● WHAT THE TASK ASKS: Return the line that has "Given: Click the" and all lines below it through the last, exactly as they stand; omit pictures.

● EXTRACTED INFORMATION:
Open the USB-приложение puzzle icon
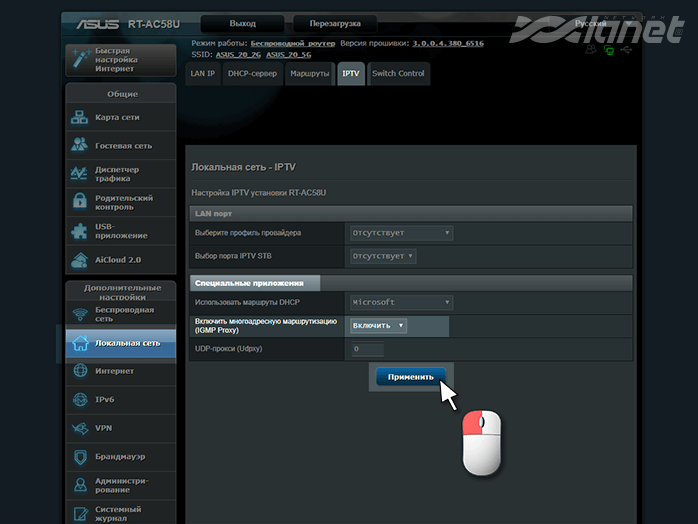point(80,231)
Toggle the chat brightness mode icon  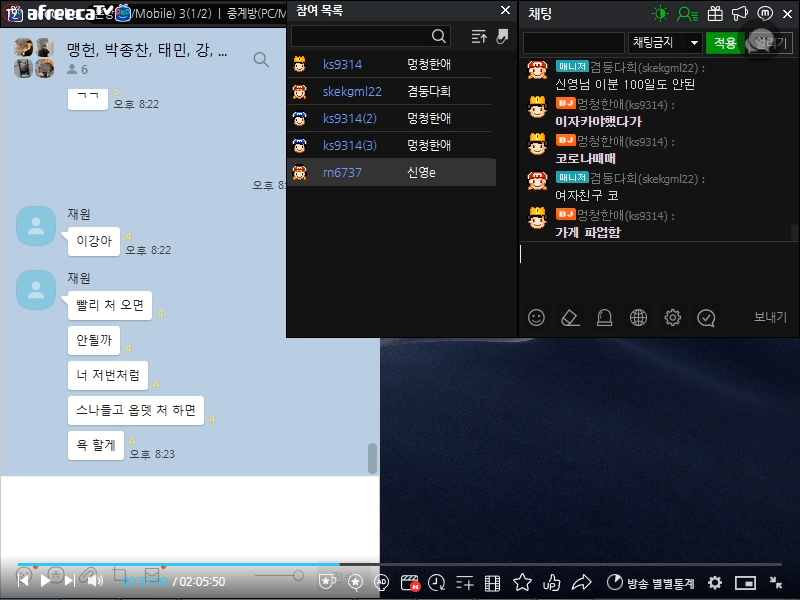660,14
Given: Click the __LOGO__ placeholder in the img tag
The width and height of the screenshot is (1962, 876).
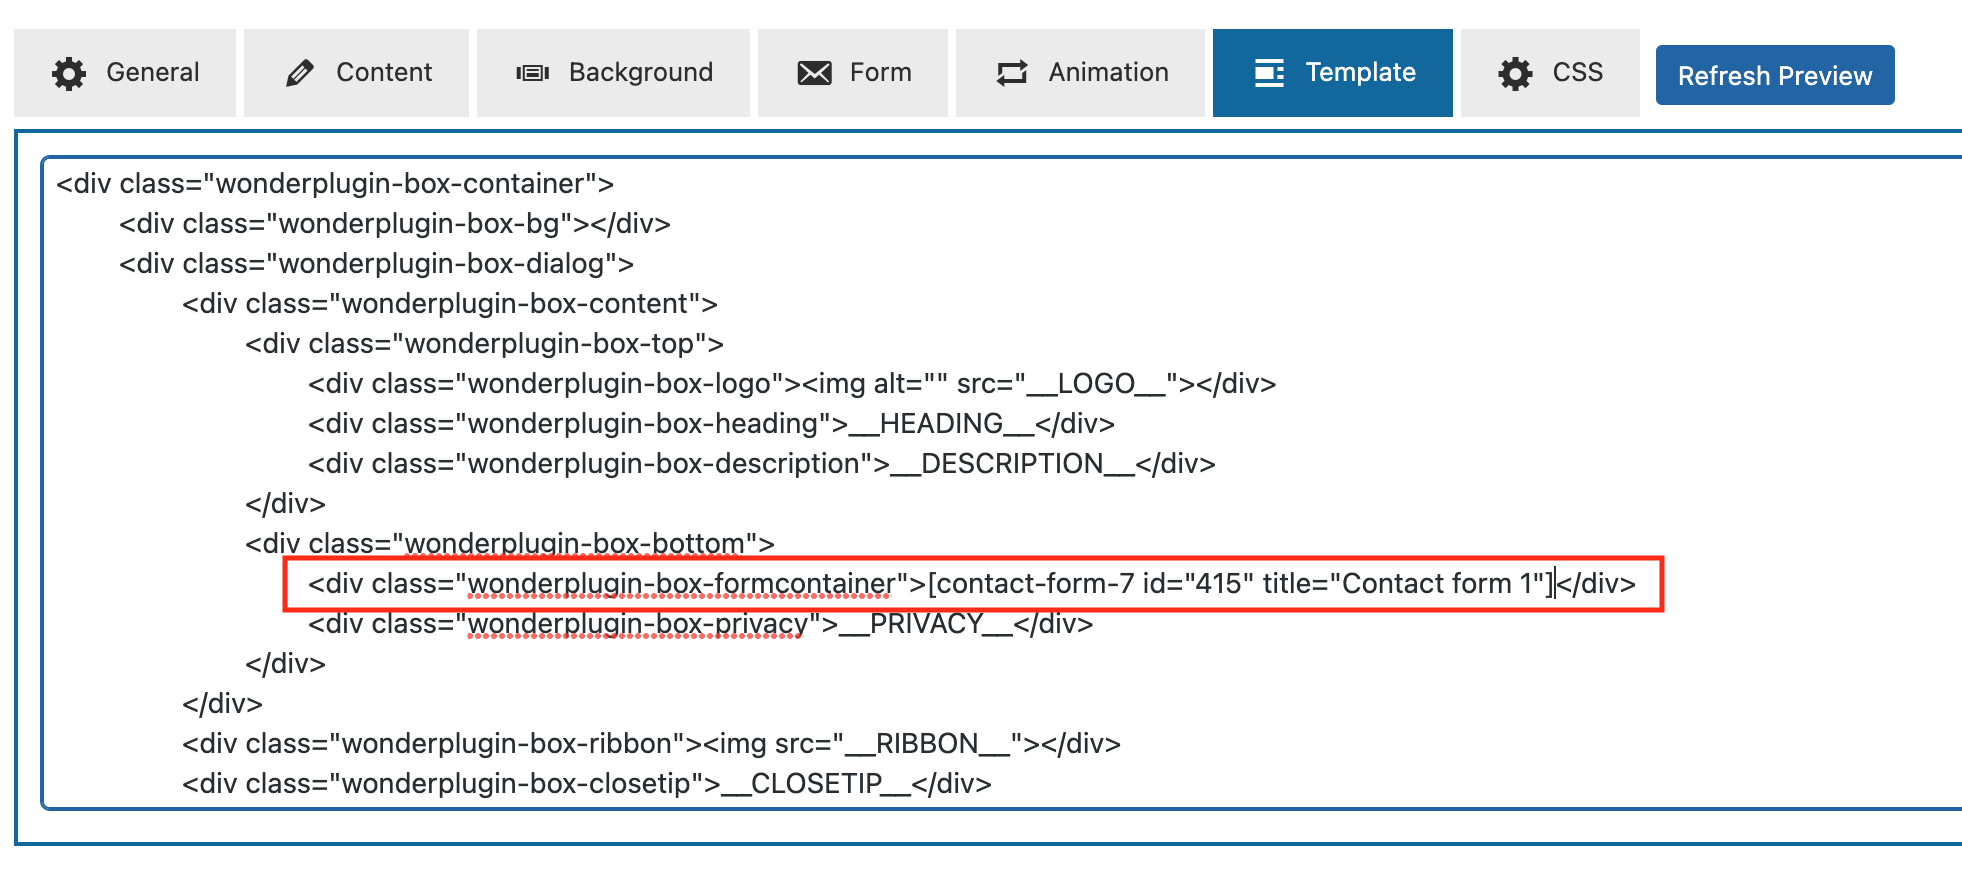Looking at the screenshot, I should [1095, 384].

● TASK OUTPUT:
Given: Click the __LOGO__ placeholder in the img tag
The width and height of the screenshot is (1962, 876).
Looking at the screenshot, I should [1095, 384].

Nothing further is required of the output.